**Text passage:**
In 2018 Lebanese college friends and interior designers Nour Jarmakani and Aal Chammaa decided to embark on a journey together, opening their own art gallery in Beirut.
Art had always been a passion, but the two art lovers wanted to turn it into a business and create a space that would be the basis of a community of artists, collectors and art lovers. After gaining a good reputation for the Belvedere Art Space in Beirut they decide to expand, opening a gallery in Dubai’s DIFC district.
Nour and Aal’s common passion for contemporary art can be seen through the selection of artworks within the space where they show pieces from well-established and emerging artists from all over the world. Both being well-travelled the two founders have curated a unique offering of art from all around the world, and it seems this is only just the beginning. We find out more.
Tell us about your background and how you came to be where you are today with Belvedere Art Space?

**Required task:**
Write the next part of the interview with the founders of Belvedere Art Space above, starting right after its final question.

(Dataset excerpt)
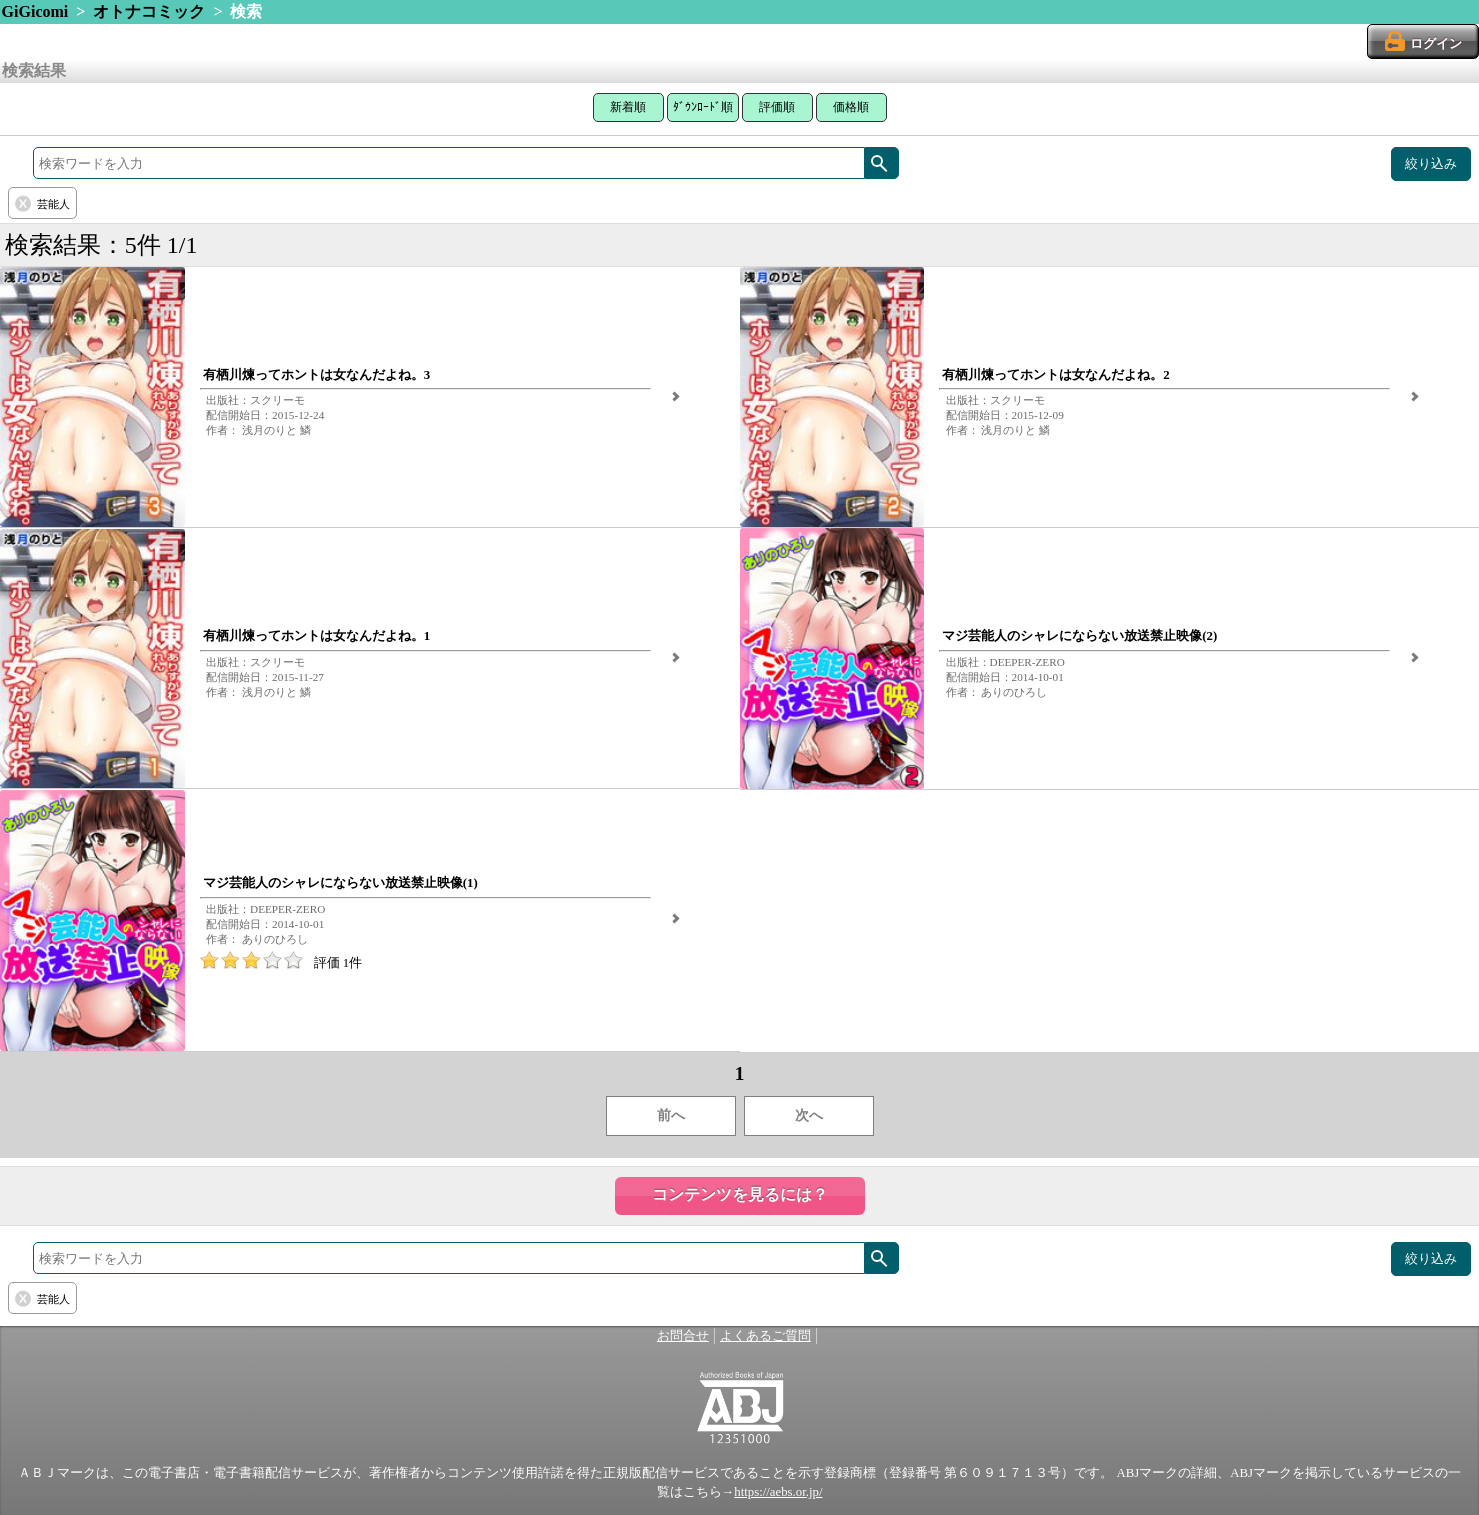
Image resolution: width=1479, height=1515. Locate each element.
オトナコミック (149, 11)
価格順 (851, 107)
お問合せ (683, 1336)
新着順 (628, 107)
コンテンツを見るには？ (740, 1194)
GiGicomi (35, 11)
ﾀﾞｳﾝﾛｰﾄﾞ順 (703, 107)
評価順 (777, 107)
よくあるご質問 (765, 1336)
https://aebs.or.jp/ (778, 1492)
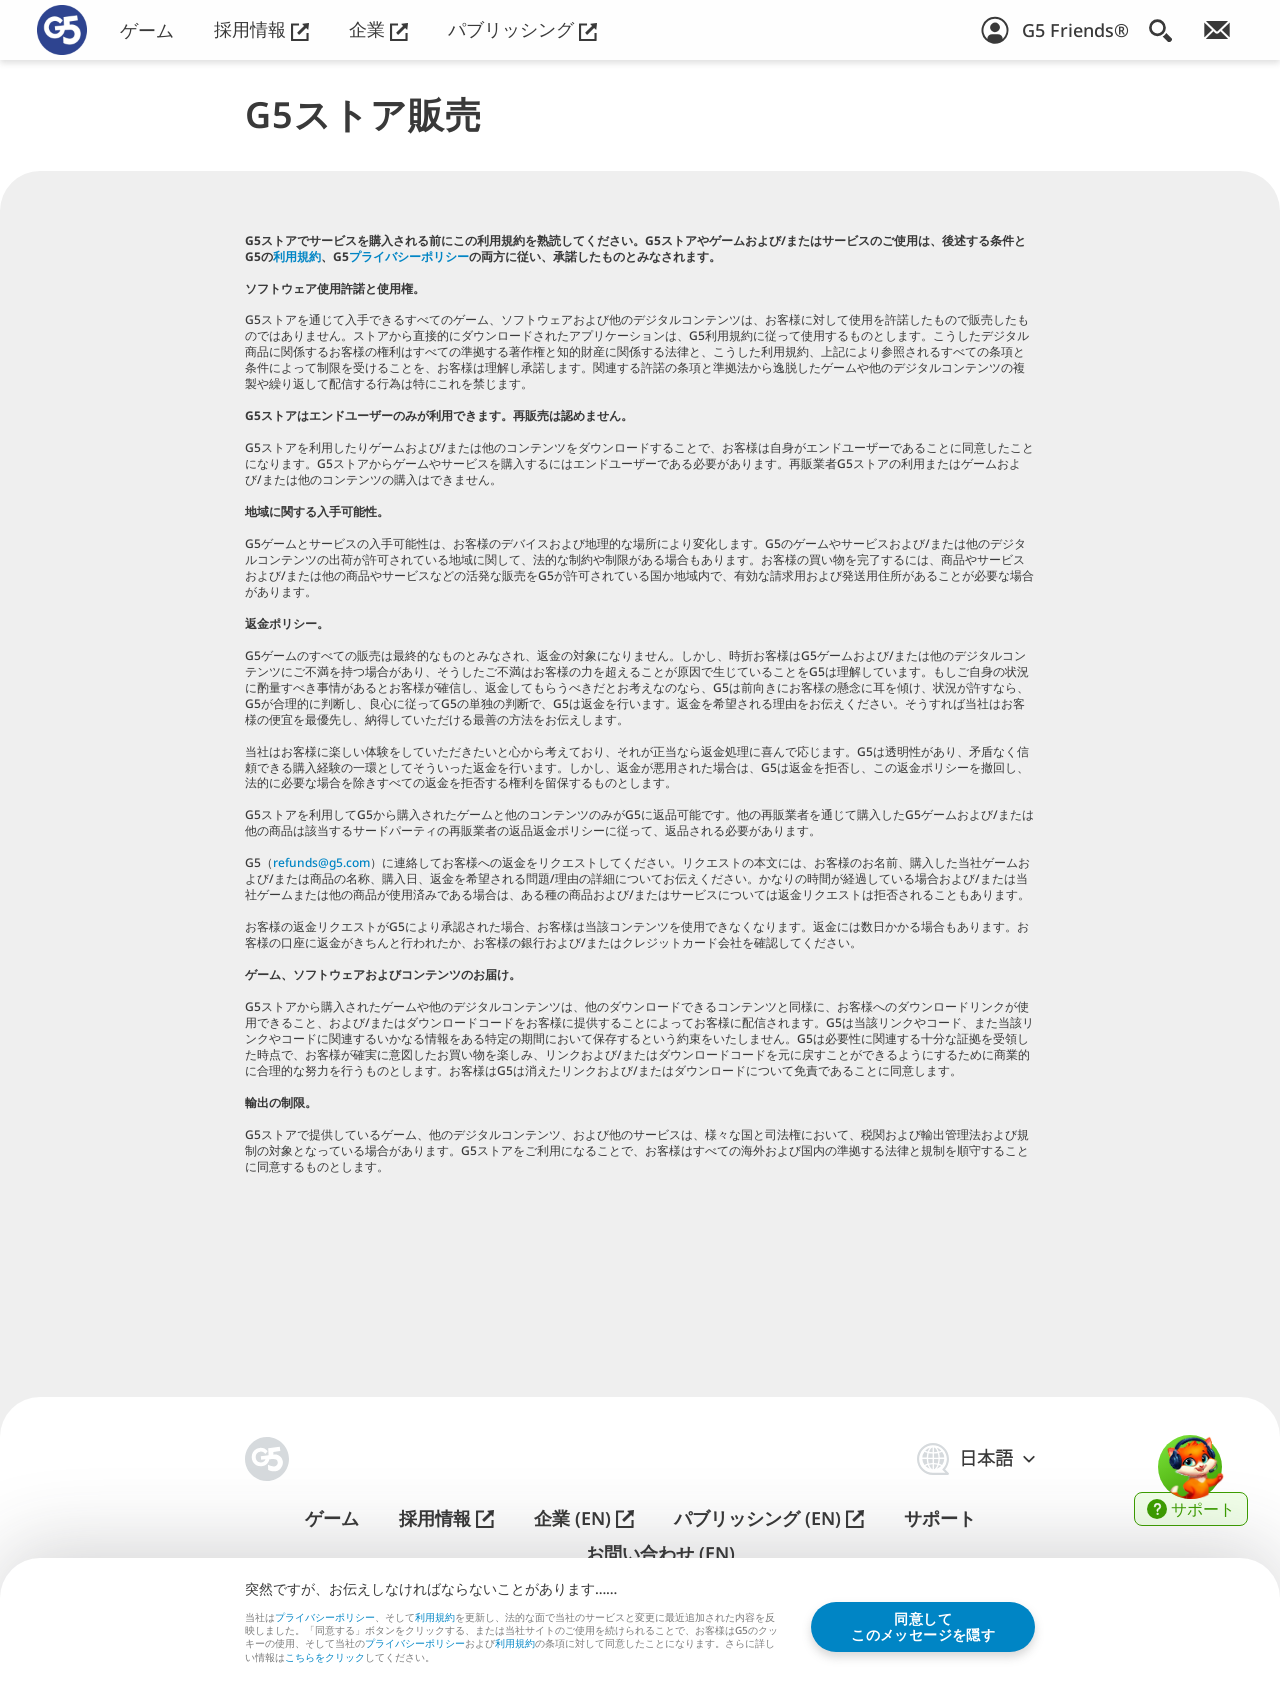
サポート (940, 1518)
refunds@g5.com (321, 862)
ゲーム (147, 30)
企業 (378, 29)
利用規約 (297, 256)
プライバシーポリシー (409, 256)
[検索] (1160, 30)
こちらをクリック (325, 1658)
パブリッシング (522, 29)
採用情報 (261, 29)
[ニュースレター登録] (1217, 30)
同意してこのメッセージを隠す (923, 1626)
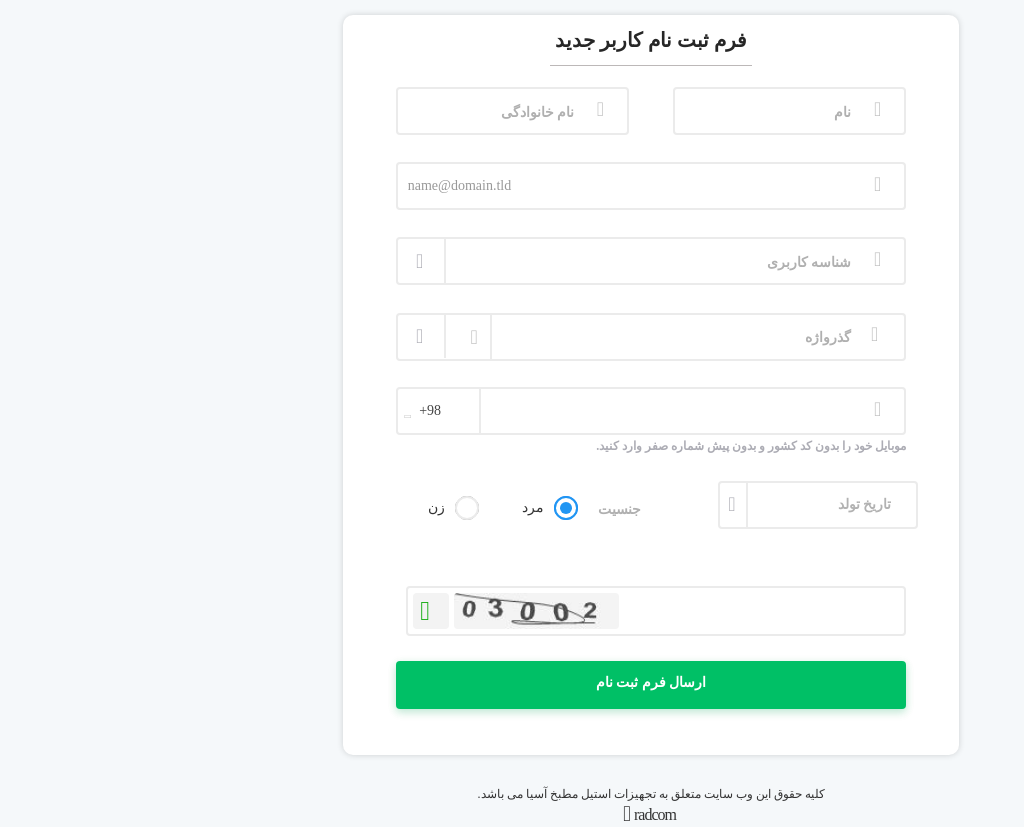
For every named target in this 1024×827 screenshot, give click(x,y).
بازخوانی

**Task result:**
Nour: Our gallery was first founded five years ago in Beirut. Aal and I have been friends for a very long time, we studied interior design together in college and we always shared a passion for art. We travel a lot – we have spent a lot of time in Europe and The United States – and so we have always had a passion for different types of international art. I also lived in Nigeria for a while, so I am influenced by African art as well. We always knew throughout our career as interior designers and architects that we wanted to have an art gallery at some point. We knew this was our real passion. The aspect of interior design that we always enjoyed the most was the discussion of curating artwork for the projects we worked on. Throughout our careers, we began our own art collections, and we started to get to know the artists and developed personal relationships with a lot of them. I moved back to Beirut and that year we decided we would open the gallery. It took us two years of planning and curating the artwork and putting everything together. We went to Sotheby’s and did some courses about the gallery business and art history and curating, to develop our professional background in it. We wanted to make sure that we really knew what we were doing! In 2018 we opened our art gallery in Beirut.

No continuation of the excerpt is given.